EXCERPT TO READ:

We have been vocal in our support of early implementation of a fair system for resolving clinical negligence claims so that those wrongly damaged get timely, proper and just compensation.

Money expended in compensating for clinical accidents should, as far as possible, find its way to the injured patient and not disproportionately to the lawyers supporting those patients’ claims. We strongly support the introduction of a fixed recoverable cost scheme, especially for lower value claims.

The Lord Chancellor’s decision to change the discount rate from 2.5% to -0.75% will add further financial strain on the NHS. The discount rate change was based on a seriously out-of-date consultation and much-changed economic circumstances. The fact that this is open to consultation so soon after the change was announced merely underlines how short-sighted it was to reset the rate without resolving the wider issues.

The promise of ‘appropriate funding’ to reduce the impact, although welcome, is as yet undefined.

Furthermore, awards continue to be calculated on the basis of the costs of private sector care, when all the evidence shows that those who receive damages, quite rightly, use excellent and readily accessible NHS services where they can do so.

Legislation is needed on these issues urgently and we continue to work together with NHS England and the Department of Health as we seek solutions to common problems.

We welcome the measures to relieve immediate pressures. It is now vital to address causes, not just symptoms. So we urge the government to make rapid headway on the tort reform, cost capping and more transparent and broadly-based tests for setting the discount rate.

WHAT IS EXPECTED: In the final sentence of the statement on clinical negligence claims, what are the things the government is urged to make rapid headway on? The data that follow are separate from the statement on clinical negligence claims.

DATASET CONTENT:
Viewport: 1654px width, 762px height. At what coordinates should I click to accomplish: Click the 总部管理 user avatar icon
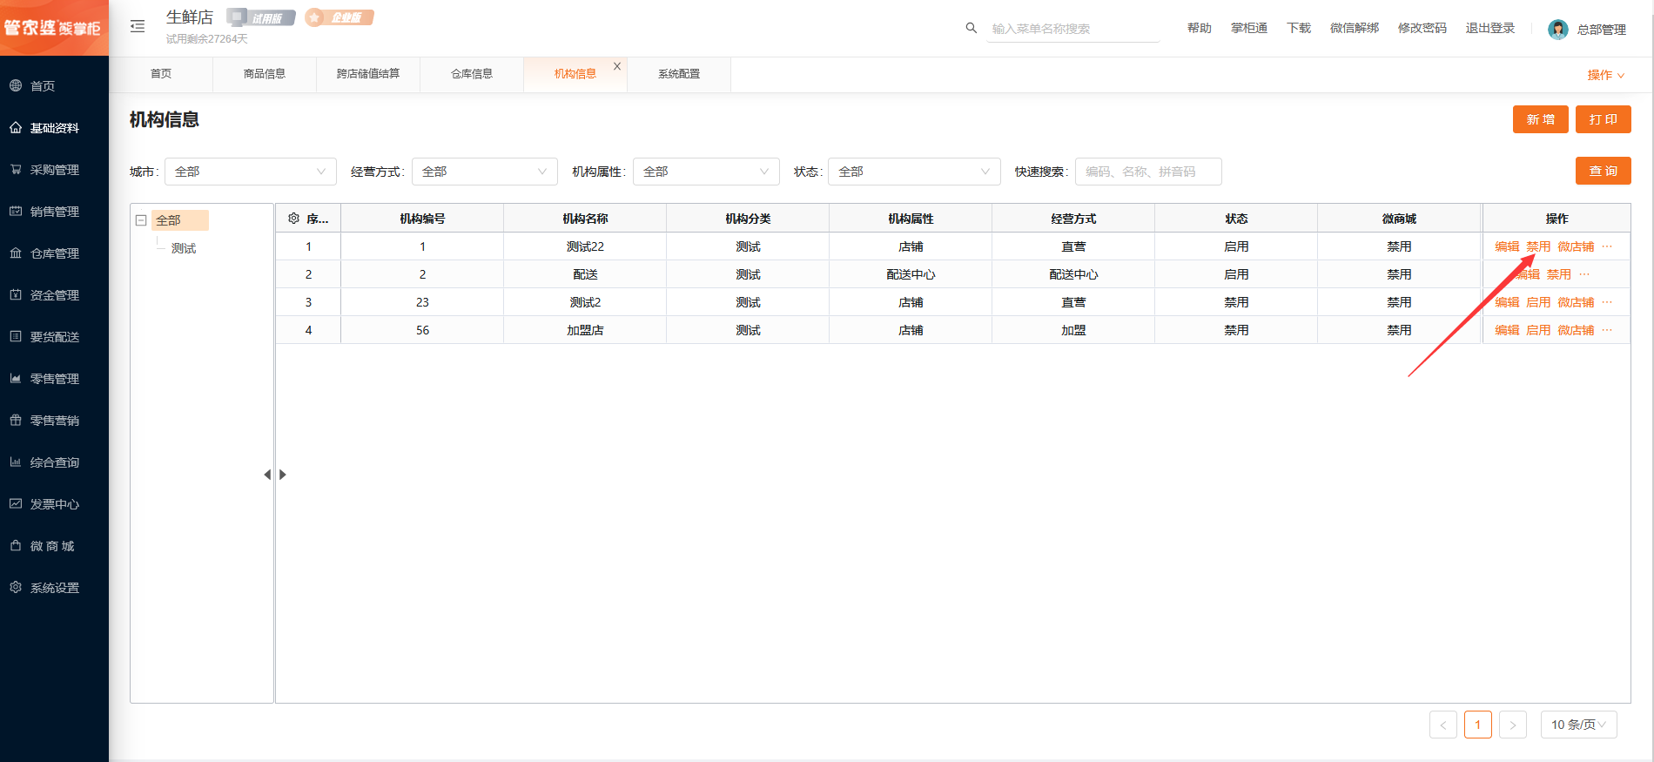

SOLUTION FOR THIS PROBLEM:
- Tort reform
- Cost capping
- More transparent and broadly-based tests for setting the discount rate